Connie Aronson is a ACSM Health & Fitness Inst .Certified, ACE Gold Certified Personal Traine, IDEA Elite PFT, at Koth Sports Physical Therapy in Ketchum

By Connie Aronson
For the Express

"Is there anyway I can get rid of this layer of fat around my belly? It really bothers me. What's the best exercise we can do to get rid of it today? "

It's not going to be what you want to hear, but there isn't a specific exercise that you can do to get rid of your abdominal fat. Not even 300 crunches a day is necessarily going to get rid of it! You see, when you start to do an abdominal crunch, your body needs immediate energy. Sherri Mcmillan, MSc, owner of NorthWest Pacific Training & Fitness, explains that there isn't a direct line from the abdominal muscle cells to the abdominal fat surrounding them. Instead, your liver plugs in and sends energy in the form of sugar or fat, to the abs. But that fat could have been sent from the fat anywhere else in your body, like your back or butt. The liver will then send it towards its final destination for usage. And stomach fat is usually the last stubborn fat to be mobilized. To top it off, as we get older, fat just naturally tends to accumulate around our middles.

Although just one exercise won't melt the fat off, a strengthening program that involves working the abdominals a variety of ways is a great way to get started toward your goal.

Strong abs help provide trunk stability so we can move efficiently. We can also breathe more deeply, increasing the supply of oxygen to our brains, which can be an effective mood elevator.

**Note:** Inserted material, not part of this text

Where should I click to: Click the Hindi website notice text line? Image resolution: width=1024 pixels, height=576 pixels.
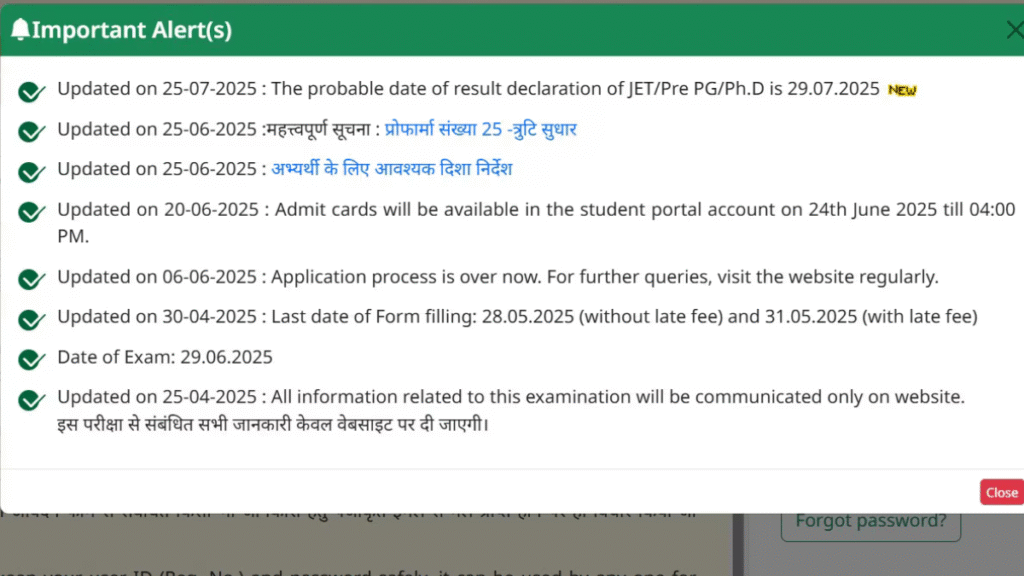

A good program includes training the abdominal muscles that we need for movement, that stabilize the spine while we bend and twist and access the muscles that pull our bellies in tight. Deep muscles inside the body, next to the spine, stabilize the spine. All these muscles working together are called our "core." Think of them as strong guy-wires.

Start with a traditional crunch. Lie on your back with your knees bent and feet flat on the floor. Bring your navel toward your spine. This simple preparation for your crunch brings in the lateral abdominal muscles that brace the trunk and protect your back when you lift heavy objects. Raise your upper chest slowly off the ground, just a few inches, and count to three or four, and then return to the starting position. Perform a set of 12 repetitions.

The next exercise involves a twisting motion. Using the same position as the crunch, raise and twist your chest, bring one shoulder towards the opposite knee, for two counts. Look at your opposite elbow that is on the floor, the other shoulder only lifts enough to clear the shoulder blade. Hold for tow to three counts, and return slowly, two counts, to the start position, then repeat in the opposite direction.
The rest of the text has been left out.